Predicting habitat suitability for Ixodes ricinus and Ixodes persulcatus ticks in Finland

Ruut Uusitalo  1   2   3 Mika Siljander  4 Andreas Lindén  5 Jani J Sormunen  6   7 Juha Aalto  8 Guy Hendrickx  9 Eva Kallio  10 Andrea Vajda  8 Hilppa Gregow  8 Heikki Henttonen  5 Cedric Marsboom  9 Essi M Korhonen  11   12   13 Tarja Sironen  11   12   13 Petri Pellikka  4   14   15 Olli Vapalahti  11   12   13
Affiliations

Predicting habitat suitability for Ixodes ricinus and Ixodes persulcatus ticks in Finland

Ruut Uusitalo et al. Parasit Vectors. .

Abstract

Background: Ticks are responsible for transmitting several notable pathogens worldwide. Finland lies in a zone where two human-biting tick species co-occur: Ixodes ricinus and Ixodes persulcatus. Tick densities have increased in boreal regions worldwide during past decades, and tick-borne pathogens have been identified as one of the major threats to public health in the face of climate change.

Methods: We used species distribution modelling techniques to predict the distributions of I. ricinus and I. persulcatus, using aggregated historical data from 2014 to 2020 and new tick occurrence data from 2021. By aiming to fill the gaps in tick occurrence data, we created a new sampling strategy across Finland. We also screened for tick-borne encephalitis virus (TBEV) and Borrelia from the newly collected ticks. Climate, land use and vegetation data, and population densities of the tick hosts were used in various combinations on four data sets to estimate tick species' distributions across mainland Finland with a 1-km resolution.

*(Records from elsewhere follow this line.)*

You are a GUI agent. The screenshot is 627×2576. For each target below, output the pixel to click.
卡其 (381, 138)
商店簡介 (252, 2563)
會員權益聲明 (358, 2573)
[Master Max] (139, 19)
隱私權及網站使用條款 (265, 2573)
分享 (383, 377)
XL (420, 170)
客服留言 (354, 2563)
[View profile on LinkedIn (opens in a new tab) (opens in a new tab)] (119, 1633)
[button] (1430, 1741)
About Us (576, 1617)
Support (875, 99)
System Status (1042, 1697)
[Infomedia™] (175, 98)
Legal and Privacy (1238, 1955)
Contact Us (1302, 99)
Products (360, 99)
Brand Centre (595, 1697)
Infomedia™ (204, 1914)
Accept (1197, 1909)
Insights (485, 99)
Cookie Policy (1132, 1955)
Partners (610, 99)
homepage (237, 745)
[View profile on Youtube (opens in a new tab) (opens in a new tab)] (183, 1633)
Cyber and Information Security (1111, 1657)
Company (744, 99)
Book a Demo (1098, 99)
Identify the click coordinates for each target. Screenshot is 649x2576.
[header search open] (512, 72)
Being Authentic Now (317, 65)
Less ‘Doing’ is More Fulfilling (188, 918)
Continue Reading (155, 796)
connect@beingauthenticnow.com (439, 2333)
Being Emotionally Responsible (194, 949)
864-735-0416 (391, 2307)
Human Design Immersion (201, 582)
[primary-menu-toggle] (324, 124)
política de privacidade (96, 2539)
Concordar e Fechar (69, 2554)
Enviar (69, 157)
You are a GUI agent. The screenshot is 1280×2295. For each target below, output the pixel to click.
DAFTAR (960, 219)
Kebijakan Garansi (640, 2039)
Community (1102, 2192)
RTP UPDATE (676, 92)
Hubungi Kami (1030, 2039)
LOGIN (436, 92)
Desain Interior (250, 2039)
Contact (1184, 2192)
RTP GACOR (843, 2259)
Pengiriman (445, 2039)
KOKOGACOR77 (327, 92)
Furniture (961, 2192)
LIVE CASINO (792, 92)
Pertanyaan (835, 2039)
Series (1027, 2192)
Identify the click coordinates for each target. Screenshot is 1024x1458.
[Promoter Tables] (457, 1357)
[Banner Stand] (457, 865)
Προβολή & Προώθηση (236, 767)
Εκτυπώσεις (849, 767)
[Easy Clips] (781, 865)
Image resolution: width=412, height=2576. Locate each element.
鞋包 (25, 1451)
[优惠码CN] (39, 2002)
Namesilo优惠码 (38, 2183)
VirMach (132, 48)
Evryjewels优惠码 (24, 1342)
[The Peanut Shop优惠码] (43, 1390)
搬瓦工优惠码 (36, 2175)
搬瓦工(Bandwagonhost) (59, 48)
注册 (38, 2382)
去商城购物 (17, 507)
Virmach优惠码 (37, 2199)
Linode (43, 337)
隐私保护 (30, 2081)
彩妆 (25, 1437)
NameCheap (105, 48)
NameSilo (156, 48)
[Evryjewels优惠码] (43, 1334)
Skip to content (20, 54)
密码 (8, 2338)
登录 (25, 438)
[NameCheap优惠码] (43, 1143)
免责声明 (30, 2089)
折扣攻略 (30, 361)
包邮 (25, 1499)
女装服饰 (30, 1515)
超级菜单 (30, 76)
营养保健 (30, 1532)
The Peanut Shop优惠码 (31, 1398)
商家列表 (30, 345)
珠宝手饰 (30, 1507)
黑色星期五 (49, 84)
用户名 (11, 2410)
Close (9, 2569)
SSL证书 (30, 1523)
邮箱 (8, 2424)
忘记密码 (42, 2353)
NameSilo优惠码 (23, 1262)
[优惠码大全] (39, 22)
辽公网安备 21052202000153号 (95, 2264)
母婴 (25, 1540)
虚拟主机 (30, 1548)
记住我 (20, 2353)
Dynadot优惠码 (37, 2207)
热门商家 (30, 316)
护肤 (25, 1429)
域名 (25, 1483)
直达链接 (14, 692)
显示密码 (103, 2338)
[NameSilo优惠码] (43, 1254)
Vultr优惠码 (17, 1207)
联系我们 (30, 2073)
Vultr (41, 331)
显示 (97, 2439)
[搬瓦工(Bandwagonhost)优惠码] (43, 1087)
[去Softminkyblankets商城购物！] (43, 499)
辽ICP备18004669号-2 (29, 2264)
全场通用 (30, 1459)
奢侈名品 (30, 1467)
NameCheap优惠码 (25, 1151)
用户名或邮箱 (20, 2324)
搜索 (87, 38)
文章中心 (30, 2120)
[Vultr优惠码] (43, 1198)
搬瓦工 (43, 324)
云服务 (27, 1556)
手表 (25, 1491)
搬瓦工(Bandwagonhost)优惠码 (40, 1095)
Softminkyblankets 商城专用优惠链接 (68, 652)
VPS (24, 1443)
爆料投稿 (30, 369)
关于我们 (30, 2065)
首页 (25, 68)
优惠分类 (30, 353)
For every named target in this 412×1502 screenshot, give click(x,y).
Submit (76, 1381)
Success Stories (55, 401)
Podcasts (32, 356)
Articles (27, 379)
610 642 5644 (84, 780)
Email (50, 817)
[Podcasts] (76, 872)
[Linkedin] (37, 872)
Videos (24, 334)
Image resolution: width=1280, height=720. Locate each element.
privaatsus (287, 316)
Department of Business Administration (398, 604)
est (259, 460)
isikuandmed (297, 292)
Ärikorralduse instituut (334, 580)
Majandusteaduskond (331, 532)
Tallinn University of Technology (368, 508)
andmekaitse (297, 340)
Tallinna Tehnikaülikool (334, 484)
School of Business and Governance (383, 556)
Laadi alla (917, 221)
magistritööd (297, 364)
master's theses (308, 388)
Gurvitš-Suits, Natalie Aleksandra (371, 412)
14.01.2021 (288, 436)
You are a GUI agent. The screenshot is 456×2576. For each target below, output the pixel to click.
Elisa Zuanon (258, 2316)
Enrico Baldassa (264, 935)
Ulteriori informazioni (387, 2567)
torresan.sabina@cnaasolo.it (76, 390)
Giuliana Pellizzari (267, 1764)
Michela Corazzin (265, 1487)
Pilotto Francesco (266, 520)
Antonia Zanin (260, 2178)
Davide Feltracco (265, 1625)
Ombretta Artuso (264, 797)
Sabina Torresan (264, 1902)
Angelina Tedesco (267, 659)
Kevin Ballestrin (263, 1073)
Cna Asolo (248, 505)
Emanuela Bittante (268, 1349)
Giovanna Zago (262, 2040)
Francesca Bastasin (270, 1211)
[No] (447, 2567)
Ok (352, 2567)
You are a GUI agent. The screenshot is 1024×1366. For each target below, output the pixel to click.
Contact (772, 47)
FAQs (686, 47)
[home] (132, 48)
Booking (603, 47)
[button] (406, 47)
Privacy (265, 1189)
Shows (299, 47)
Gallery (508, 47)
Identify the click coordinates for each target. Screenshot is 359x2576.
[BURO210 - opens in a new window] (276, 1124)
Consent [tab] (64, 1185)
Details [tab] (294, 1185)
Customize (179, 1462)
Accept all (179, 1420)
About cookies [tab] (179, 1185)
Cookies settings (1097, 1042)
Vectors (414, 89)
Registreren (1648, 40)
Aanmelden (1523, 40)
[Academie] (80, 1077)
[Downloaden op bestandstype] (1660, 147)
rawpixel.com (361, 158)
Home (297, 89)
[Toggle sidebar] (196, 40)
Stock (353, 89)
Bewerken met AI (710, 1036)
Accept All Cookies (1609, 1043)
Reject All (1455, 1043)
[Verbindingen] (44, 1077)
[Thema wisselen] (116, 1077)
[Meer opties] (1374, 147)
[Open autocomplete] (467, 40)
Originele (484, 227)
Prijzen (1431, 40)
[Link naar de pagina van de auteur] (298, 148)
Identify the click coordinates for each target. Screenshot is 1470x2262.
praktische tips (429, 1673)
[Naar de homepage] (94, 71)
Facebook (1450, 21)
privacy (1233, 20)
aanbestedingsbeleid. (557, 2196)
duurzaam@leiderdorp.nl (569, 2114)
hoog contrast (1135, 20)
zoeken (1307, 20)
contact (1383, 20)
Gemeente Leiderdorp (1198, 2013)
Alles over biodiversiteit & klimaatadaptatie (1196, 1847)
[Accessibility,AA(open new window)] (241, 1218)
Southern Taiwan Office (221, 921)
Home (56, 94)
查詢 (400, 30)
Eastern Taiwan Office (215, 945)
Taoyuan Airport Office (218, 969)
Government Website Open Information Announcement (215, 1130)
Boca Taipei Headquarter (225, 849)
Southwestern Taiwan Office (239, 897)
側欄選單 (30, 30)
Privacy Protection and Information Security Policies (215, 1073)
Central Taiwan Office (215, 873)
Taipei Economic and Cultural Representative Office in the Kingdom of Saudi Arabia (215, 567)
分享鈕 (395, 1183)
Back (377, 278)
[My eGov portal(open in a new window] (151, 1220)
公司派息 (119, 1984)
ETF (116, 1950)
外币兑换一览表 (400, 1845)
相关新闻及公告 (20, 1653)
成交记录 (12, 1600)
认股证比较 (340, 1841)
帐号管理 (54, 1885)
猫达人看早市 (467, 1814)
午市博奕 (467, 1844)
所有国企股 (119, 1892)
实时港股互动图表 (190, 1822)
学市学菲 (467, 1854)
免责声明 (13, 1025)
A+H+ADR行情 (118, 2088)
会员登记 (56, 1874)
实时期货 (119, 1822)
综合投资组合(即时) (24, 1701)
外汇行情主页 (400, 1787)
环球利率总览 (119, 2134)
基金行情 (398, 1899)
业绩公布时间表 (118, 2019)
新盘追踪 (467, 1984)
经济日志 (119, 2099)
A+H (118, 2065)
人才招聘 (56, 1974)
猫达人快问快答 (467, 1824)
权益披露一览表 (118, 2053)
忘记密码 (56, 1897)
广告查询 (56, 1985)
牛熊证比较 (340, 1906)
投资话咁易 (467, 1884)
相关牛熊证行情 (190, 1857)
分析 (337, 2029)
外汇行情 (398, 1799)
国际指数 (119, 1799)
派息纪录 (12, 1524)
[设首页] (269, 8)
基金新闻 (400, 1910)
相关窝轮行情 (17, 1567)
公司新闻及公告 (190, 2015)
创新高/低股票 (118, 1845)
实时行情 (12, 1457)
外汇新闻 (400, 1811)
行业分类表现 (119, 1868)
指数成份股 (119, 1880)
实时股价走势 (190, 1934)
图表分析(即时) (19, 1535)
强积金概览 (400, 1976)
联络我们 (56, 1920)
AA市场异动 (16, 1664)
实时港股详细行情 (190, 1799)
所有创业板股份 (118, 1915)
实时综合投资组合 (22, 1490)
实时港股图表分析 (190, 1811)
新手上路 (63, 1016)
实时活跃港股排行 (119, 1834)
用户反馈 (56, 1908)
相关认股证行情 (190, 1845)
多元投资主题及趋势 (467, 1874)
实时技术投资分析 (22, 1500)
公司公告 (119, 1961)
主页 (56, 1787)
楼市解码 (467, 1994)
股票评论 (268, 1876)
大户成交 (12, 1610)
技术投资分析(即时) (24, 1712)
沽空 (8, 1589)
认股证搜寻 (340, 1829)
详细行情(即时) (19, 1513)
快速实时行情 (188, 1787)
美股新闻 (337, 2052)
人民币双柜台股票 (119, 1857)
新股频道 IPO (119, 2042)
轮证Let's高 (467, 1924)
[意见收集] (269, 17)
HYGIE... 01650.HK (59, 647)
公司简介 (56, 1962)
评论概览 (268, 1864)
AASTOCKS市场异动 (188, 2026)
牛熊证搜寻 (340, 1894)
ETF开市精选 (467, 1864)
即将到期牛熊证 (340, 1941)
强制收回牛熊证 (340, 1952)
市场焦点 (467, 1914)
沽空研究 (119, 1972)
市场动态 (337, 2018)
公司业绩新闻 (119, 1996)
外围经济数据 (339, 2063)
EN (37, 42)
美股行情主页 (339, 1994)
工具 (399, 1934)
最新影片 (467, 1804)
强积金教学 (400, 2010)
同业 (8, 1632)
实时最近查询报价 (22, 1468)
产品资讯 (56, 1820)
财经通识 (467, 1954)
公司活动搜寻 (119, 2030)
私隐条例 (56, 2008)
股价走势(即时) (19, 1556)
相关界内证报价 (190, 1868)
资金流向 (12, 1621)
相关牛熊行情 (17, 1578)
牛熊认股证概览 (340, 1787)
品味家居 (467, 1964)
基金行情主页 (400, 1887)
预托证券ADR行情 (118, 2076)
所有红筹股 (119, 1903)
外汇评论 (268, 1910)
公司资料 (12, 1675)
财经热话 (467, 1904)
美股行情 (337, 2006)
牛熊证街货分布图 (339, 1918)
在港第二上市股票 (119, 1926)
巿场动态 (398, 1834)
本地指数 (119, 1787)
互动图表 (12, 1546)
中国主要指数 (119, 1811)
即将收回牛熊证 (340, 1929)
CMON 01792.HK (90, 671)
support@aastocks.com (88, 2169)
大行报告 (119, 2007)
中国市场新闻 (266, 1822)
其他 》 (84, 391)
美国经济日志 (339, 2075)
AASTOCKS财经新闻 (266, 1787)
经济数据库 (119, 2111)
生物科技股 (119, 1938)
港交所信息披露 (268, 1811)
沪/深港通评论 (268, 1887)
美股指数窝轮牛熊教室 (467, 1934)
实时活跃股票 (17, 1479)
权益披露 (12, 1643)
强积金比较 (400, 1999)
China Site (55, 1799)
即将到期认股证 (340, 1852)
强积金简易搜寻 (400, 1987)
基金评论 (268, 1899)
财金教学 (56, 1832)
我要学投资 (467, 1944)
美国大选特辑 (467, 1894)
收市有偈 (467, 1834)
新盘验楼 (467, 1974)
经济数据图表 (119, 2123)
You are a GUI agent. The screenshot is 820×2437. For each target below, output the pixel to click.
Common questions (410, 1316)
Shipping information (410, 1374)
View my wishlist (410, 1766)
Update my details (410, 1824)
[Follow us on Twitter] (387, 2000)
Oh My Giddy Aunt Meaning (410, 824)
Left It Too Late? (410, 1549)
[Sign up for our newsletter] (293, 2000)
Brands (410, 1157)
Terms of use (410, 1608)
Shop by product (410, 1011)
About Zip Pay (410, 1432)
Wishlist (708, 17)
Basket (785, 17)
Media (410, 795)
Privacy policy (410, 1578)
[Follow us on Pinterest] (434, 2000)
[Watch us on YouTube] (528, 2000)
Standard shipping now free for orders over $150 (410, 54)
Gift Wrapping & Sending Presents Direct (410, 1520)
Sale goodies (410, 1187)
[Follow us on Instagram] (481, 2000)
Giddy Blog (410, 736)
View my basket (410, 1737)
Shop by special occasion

Results: In the 2021 survey, 89 new locations were sampled of which 25 new presences and 63 absences were found for I. ricinus and one new presence and 88 absences for I. persulcatus. A total of 502 ticks were collected and analysed; no ticks were positive for TBEV, while 56 (47%) of the 120 pools, including adult, nymph, and larva pools, were positive for Borrelia (minimum infection rate 11.2%, respectively). Our prediction results demonstrate that two combined predictor data sets based on ensemble mean models yielded the highest predictive accuracy for both I. ricinus (AUC = 0.91, 0.94) and I. persulcatus (AUC = 0.93, 0.96). The suitable habitats for I. ricinus were determined by higher relative humidity, air temperature, precipitation sum, and middle-infrared reflectance levels and higher densities of white-tailed deer, European hare, and red fox. For I. persulcatus, locations with greater precipitation and air temperature and higher white-tailed deer, roe deer, and mountain hare densities were associated with higher occurrence probabilities. Suitable habitats for I. ricinus ranged from southern Finland up to Central Ostrobothnia and North Karelia, excluding areas in Ostrobothnia and Pirkanmaa. For I. persulcatus, suitable areas were located along the western coast from Ostrobothnia to southern Lapland, in North Karelia, North Savo, Kainuu, and areas in Pirkanmaa and Päijät-Häme.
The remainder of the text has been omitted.